3. Both suits were filed within twelve years of the date of the auction-sale so that no question of limitation arises.
4. Seven grounds are taken in the memorandum of appeal but the points which have been actually argued are three only. They are,
5. 1. That as the plaintiffs in the two suits were parties to the sale proceeding they are bound by the description of the property given in the sale certificate.
6. 2. That in any case their remedy was by application under Section 47, Civil Procedure Code and not by suit. If the remedy was by application under that section, it would now be time barred.
7. 3. That the heirs of Musammat Salim-un-nissa are estopped by reason of a Kabuliat executed by them in favour of the auction-purchasers in respect of ex-proprietary plots.
8. On the first question it appears to me clear law that where there are in the sale certificate two descriptions of the property which cannot be reconciled it is open to the Court to look at the decree in the suit and to determine which of those discription really governs the sale. This has been expressly held in a Calcutta case Barhamdeo Singh v. Bam Narain Singh 22 Ind. Cas. 280 : 19 C.L.J. 182. The same principle is laid down in Section 97 of the Evidence Act which says that where the language used applies partly to one set of existing facts and partly to another evidence may be given to show to which of the two it was meant to apply. In this case the finding of the Courts below is supported by the presumption that what the Court intended to sell was that which it was authorised by law to sell and there is no legal ground for disturbing that finding, which is clearly in accordance with the justioe of the case.

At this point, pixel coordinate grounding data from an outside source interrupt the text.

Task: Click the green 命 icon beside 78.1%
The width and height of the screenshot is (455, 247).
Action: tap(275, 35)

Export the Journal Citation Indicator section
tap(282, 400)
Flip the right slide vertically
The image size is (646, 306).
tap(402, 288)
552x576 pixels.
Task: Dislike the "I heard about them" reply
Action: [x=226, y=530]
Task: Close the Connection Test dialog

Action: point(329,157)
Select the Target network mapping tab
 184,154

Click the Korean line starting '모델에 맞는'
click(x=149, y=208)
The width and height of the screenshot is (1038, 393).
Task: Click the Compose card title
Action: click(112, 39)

9. The second point is concluded against the appellant by the Full Bench ruling in Bhag-wati v. Banwari Lal 1 Ind. Cas. 416 : 81 A. 82 : 6 A.L.J. 71 : 5 M.L.T. 185 which has been followed in the recent case of Munna Lal' v. The Gallector of Shahyahanpur 74 Ind. Cas. 996 : 45 A. 96; (1928) A.I.R. (A.) 470, The dispute here, as learned Judge of the Court below points out, is not between the parties to the suit but between the judgment-debtors and their representatives the auction purchasers.
10. As regards the third point I have examined the Kabuliat in question. It says nothing whatever as to the extent of the share. It merely acknowledge the title of the auction-purchasers to specific sir plots in respect of which an ex-proprietary tenancy had arisen.
11. All the grounds of appeal which have been urged, therefore, fail and I dismiss the appeals with costs.